Text and element pointing listing
##########
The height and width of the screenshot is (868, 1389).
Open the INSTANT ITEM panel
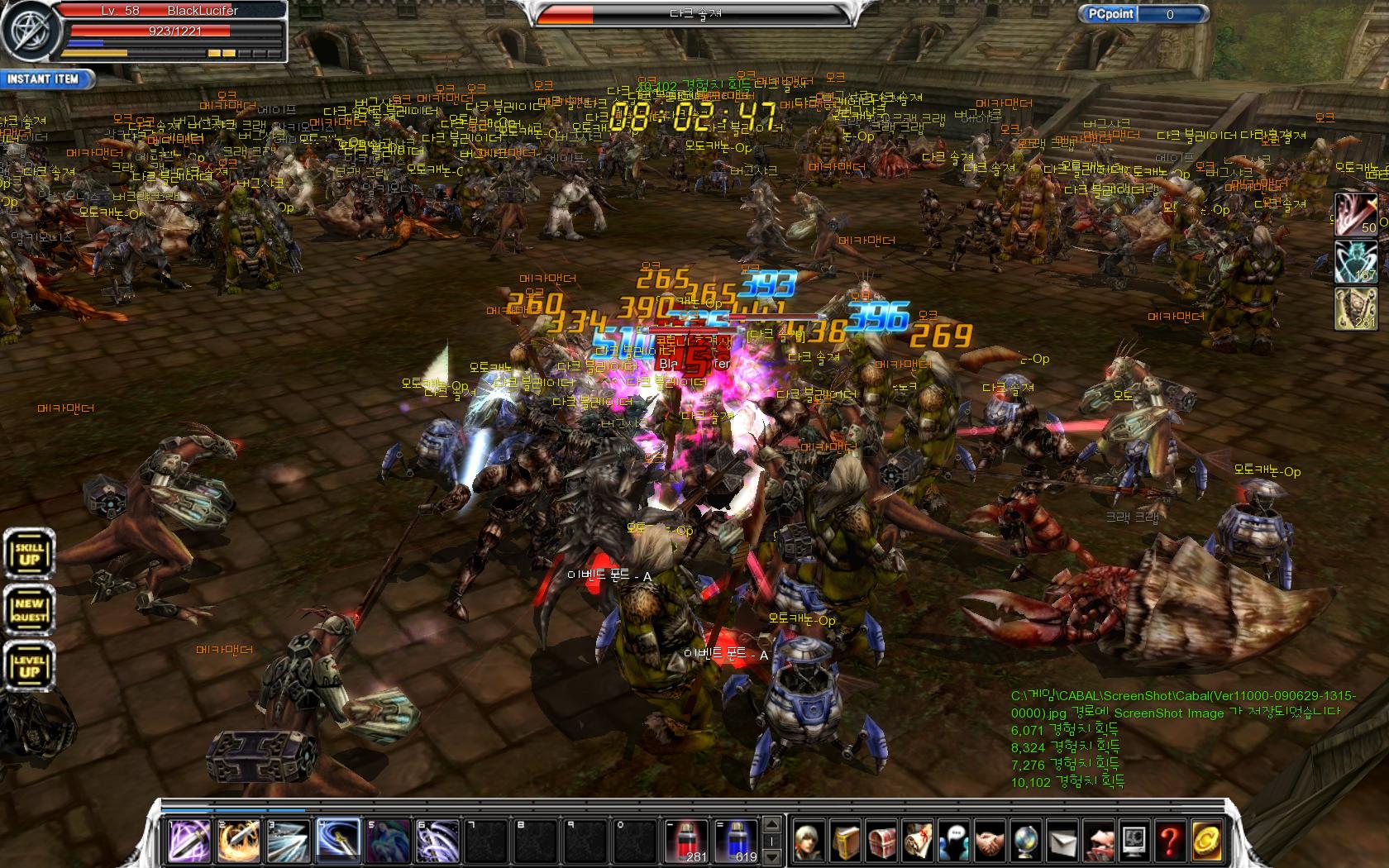pos(45,79)
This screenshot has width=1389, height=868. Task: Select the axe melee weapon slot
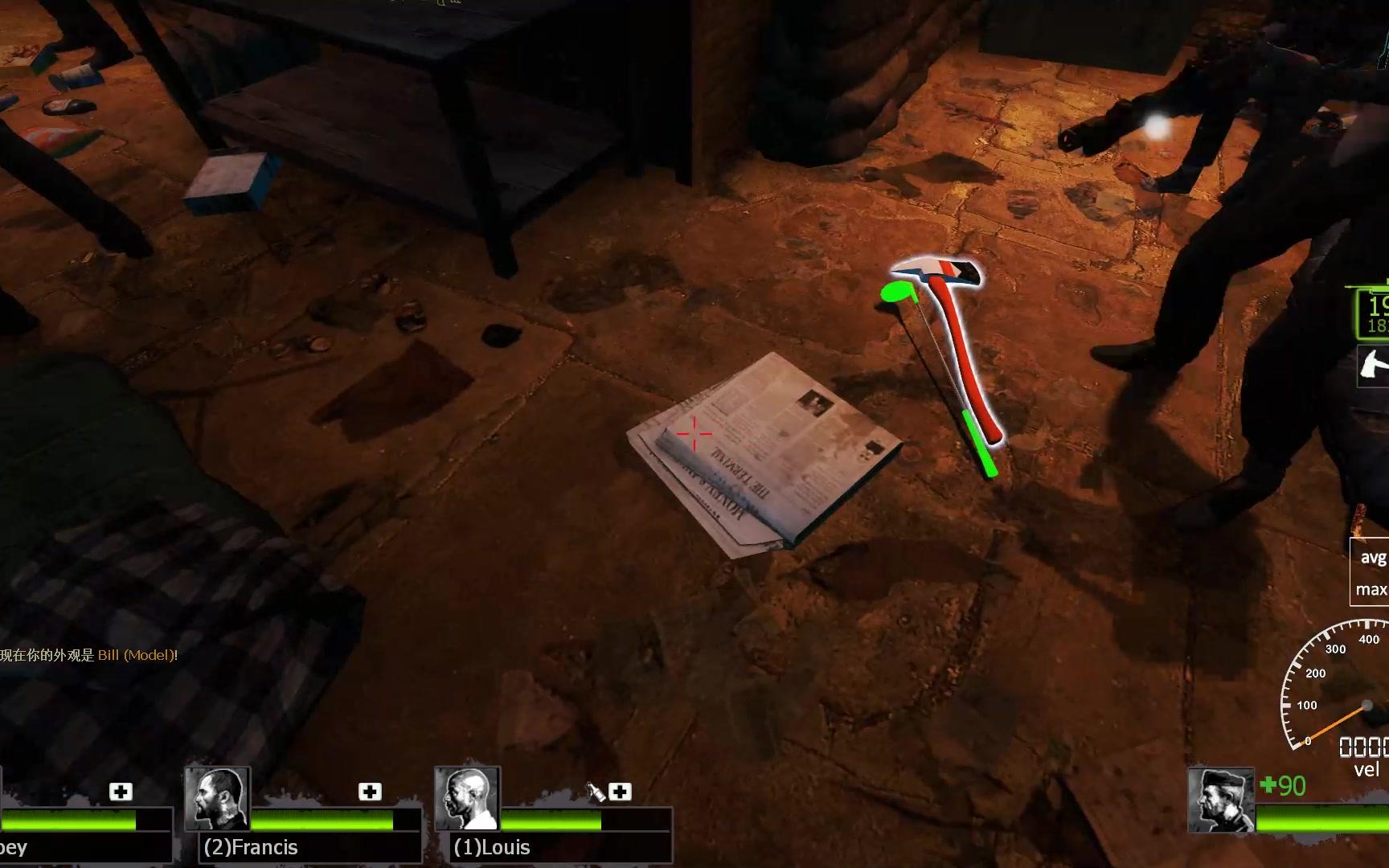pyautogui.click(x=1373, y=366)
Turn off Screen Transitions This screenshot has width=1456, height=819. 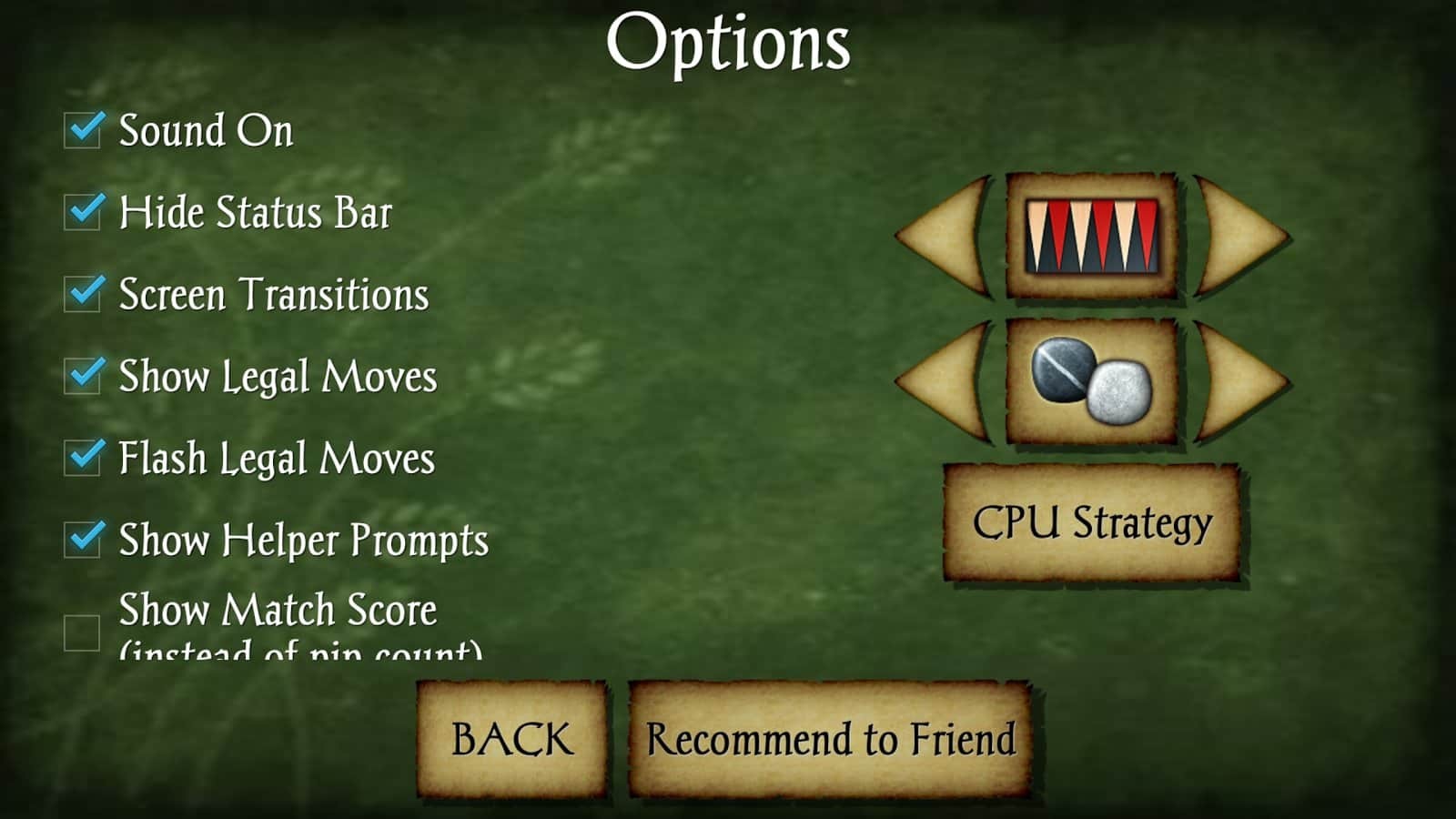coord(82,292)
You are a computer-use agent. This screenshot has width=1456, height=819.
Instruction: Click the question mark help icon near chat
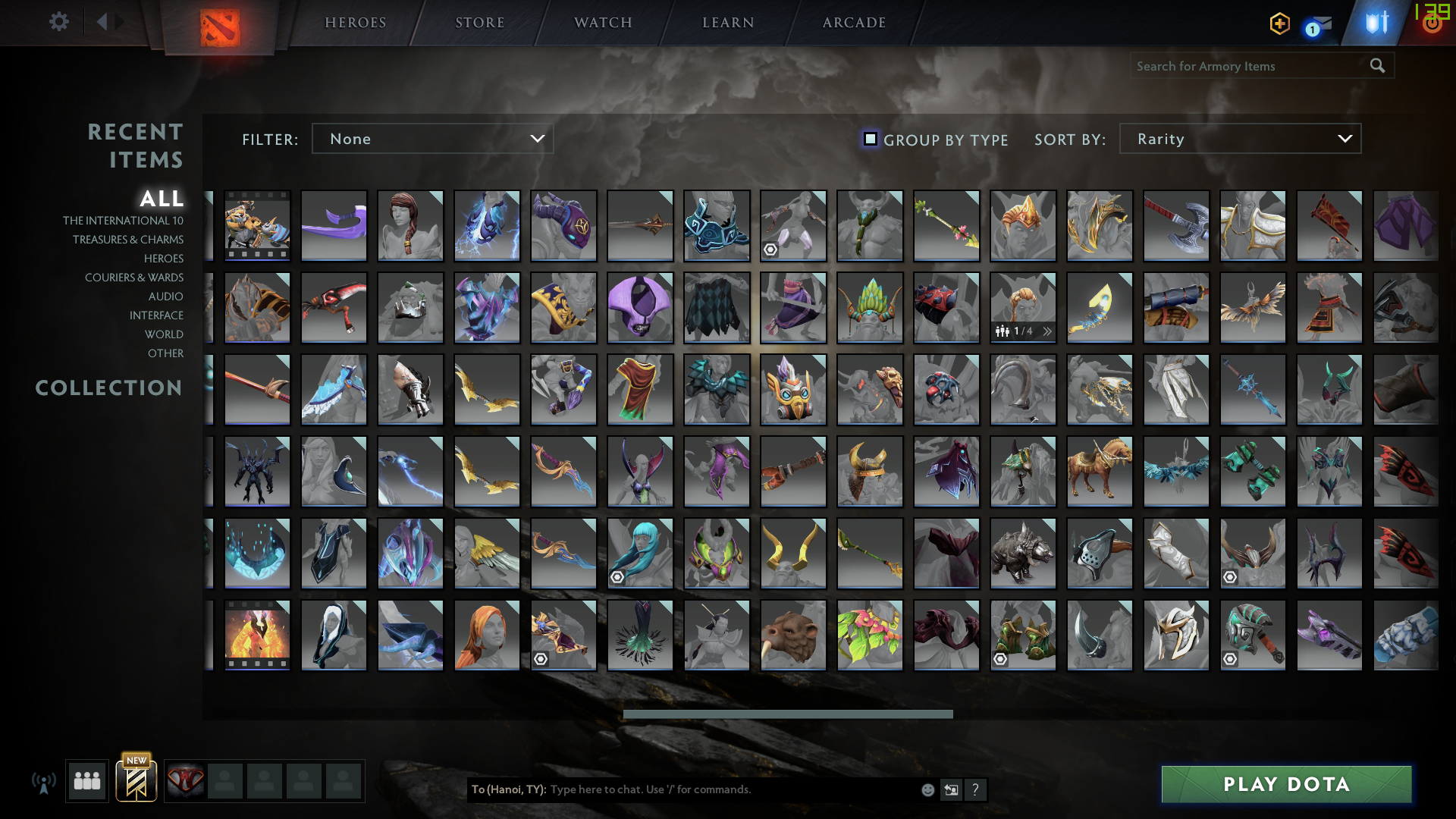click(976, 789)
##########
## [Instructions for the task]
Rewrite the listing from the line containing "You are a computer-use" through the end of the listing, switching "help icon" to "support icon" and keeping everything else unchanged. Leave the pictures out of your answer.

## [Response to this exercise]
You are a computer-use agent. This screenshot has width=1456, height=819.
Instruction: Click the question mark support icon near chat
click(976, 789)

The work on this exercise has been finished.